Problem description = Continue the passage about Mr. van Walsem's employment agreement with the next part, picking up after its final sentence.

--- Start of Selected extract ---

The Company has an employment agreement with Johan van Walsem, Vice President of Strategy and Commercial Development, expiring on August 17, 2011. The agreement will automatically renew from year to year unless either party gives written notice of non-renewal. Under his employment agreement Mr. van Walsem receives an initial base salary of $240,000 per year. The agreement provides that Mr. van Walsem is eligible to receive a performance bonus of up to 150% of his base salary, depending on the Compensation Committee's assessment of achievement of individual and Company goals, with a target of 70% of base salary if performance goals are met. Pursuant to the terms of the agreement with Mr. van Walsem, if the Company terminates Mr. van Walsem's employment without "cause" or if he terminates his employment for "good reason" (each, as defined in the agreement), in addition to any accrued obligations, and contingent on the executive's provision of a timely and complete release of claims against the Company, for the period of twelve months following the termination he will be entitled to continuation of his base salary and payment of COBRA premiums. If the Company terminates Mr. van Walsem's employment without cause or if the executive terminates his employment for "good reason" within the 12-month period immediately following, or the 6-month period immediately prior to, a "change of control" (as defined in the agreement), in addition to any accrued obligations and subject to certain conditions: (i) for a period of twelve months following the termination, the Company will continue Mr. van Walsem's base salary and payment of COBRA premiums, and (ii) all of Mr. van Walsem's stock options will be accelerated, subject to certain conditions. To the extent Mr. van Walsem would be subject to tax under Section 4999 of the Internal Revenue Code as a result of company payments and benefits, the payments and benefits will be reduced if the reduction would maximize his total after-tax payments.

--- End of Selected extract ---
--- Start of Data ---

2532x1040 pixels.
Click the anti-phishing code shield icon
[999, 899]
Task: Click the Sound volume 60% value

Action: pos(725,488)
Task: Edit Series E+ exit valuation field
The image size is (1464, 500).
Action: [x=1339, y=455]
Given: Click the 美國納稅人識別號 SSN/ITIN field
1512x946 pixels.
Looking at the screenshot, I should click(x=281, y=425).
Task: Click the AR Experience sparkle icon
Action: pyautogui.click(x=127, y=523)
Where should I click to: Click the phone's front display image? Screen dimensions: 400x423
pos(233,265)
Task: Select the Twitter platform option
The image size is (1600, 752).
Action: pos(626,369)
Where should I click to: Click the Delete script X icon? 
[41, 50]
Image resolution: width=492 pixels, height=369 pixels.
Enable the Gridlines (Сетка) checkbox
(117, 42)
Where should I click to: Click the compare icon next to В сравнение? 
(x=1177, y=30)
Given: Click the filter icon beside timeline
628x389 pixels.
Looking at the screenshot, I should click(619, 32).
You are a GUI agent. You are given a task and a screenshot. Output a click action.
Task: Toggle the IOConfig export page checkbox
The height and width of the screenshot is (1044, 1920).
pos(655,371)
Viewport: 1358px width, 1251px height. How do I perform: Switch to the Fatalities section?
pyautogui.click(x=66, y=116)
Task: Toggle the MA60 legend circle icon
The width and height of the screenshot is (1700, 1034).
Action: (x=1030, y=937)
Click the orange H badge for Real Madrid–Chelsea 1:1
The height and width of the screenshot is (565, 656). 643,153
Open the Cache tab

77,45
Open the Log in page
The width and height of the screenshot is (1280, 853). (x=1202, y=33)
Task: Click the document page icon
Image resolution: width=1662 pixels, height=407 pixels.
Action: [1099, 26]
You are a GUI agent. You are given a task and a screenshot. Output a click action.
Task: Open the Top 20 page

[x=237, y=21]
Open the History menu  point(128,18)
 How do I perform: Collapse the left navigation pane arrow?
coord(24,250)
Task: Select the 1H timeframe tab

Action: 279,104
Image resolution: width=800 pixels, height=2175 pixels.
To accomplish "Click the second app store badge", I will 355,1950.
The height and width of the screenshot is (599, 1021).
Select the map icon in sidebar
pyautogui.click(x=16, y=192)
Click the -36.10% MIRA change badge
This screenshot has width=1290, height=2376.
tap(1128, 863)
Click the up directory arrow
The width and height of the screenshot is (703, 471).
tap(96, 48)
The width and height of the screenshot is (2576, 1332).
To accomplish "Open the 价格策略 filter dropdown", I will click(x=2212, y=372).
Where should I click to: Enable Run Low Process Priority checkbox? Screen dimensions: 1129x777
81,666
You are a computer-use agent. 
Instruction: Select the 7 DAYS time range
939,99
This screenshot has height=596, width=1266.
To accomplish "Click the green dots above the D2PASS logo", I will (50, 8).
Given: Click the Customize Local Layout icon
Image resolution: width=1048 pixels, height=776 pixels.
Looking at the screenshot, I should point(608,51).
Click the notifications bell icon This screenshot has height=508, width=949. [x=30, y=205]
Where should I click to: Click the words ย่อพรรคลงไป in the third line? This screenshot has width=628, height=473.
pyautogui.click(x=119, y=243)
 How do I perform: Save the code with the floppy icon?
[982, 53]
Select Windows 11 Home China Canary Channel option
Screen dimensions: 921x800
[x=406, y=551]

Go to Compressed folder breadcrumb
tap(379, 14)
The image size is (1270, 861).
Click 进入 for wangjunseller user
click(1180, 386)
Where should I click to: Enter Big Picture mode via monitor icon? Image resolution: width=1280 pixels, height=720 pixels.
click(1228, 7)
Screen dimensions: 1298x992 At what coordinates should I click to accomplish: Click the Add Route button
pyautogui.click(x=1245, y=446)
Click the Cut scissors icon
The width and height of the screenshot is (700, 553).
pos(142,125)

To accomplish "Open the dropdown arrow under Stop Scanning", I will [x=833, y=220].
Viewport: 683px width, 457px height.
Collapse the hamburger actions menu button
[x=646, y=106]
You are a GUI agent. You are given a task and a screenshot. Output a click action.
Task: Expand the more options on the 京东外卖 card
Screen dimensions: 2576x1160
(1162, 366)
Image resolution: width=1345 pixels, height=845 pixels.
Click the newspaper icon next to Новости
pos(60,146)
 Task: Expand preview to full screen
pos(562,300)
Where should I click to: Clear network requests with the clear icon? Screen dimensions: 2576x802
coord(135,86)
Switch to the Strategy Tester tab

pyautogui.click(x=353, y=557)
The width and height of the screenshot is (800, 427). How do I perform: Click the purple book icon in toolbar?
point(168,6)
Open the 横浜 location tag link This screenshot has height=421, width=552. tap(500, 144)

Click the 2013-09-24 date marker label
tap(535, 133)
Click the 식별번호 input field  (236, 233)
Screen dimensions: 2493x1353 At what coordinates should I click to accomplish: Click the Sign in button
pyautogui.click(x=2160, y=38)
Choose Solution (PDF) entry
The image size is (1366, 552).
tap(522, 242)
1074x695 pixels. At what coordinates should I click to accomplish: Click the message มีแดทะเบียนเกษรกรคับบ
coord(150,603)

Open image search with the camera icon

--- End of Data ---

Written response =
The Company has an employment agreement with Robert E. Engle, General Manager, Telles, expiring on January 15, 2012. The agreement will automatically renew from year to year unless either party gives written notice of non-renewal. Under the agreement Mr. Engle receives an initial base salary of $240,000 per year. The agreement provides that Mr. Engle is eligible to receive a performance bonus of up to 120% of his base salary, depending on the Compensation Committee's assessment of achievement of individual and Company goals, with a target of 60% of base salary if performance goals are met. Pursuant to the terms of the agreement with Mr. Engle, if the Company terminates Mr. Engle's employment without "cause" or if he terminates his employment for "good reason" (each, as defined in the agreement), in addition to any accrued obligations, and contingent on the executive's provision of a timely and complete release of claims against the Company, for the period of twelve months following the termination he will be entitled to continuation of his base salary and payment of COBRA premiums. If the Company terminates Mr. Engle's employment without cause or if the executive terminates his employment for "good reason" within the 12-month period immediately following, or the 6-month period immediately prior to, a "change of control" (as defined in the agreement), in addition to any accrued obligations and subject to certain conditions: (i) for a period of twelve months following the termination, the Company will continue Mr. Engle's base salary and payment of COBRA premiums, and (ii) all of Mr. Engle's stock options will be accelerated, subject to certain conditions. To the extent Mr. Engle would be subject to tax under Section 4999 of the Internal Revenue Code as a result of company payments and benefits, the payments and benefits will be reduced if the reduction would maximize his total after-tax payments.
Each of our named executive officers has signed an employee noncompetition, nondisclosure and inventions agreement. These agreements include a provision prohibiting the executive, during his employment by us and for a period of two years thereafter, from engaging in certain business activities which are directly or indirectly in competition with the products or services being developed,
32
manufactured, marketed, distributed, planned, sold or otherwise provided by us or which are in any way directly or indirectly detrimental to our business.
Compensation of Directors
Under the Company's policy for compensation of non-employee Directors, each non-employee member of our Board of Directors receives an annual retainer of $30,000. In addition, the chairs of the Audit Committee, Compensation Committee and Nominating and Corporate Governance Committee are entitled to an additional annual retainer of $15,000, $10,000 and $10,000, respectively. Each non-employee Director serving as a member but not chair of our Audit Committee, Compensation Committee and Nominating and Corporate Governance Committee receives an annual retainer of $5,000.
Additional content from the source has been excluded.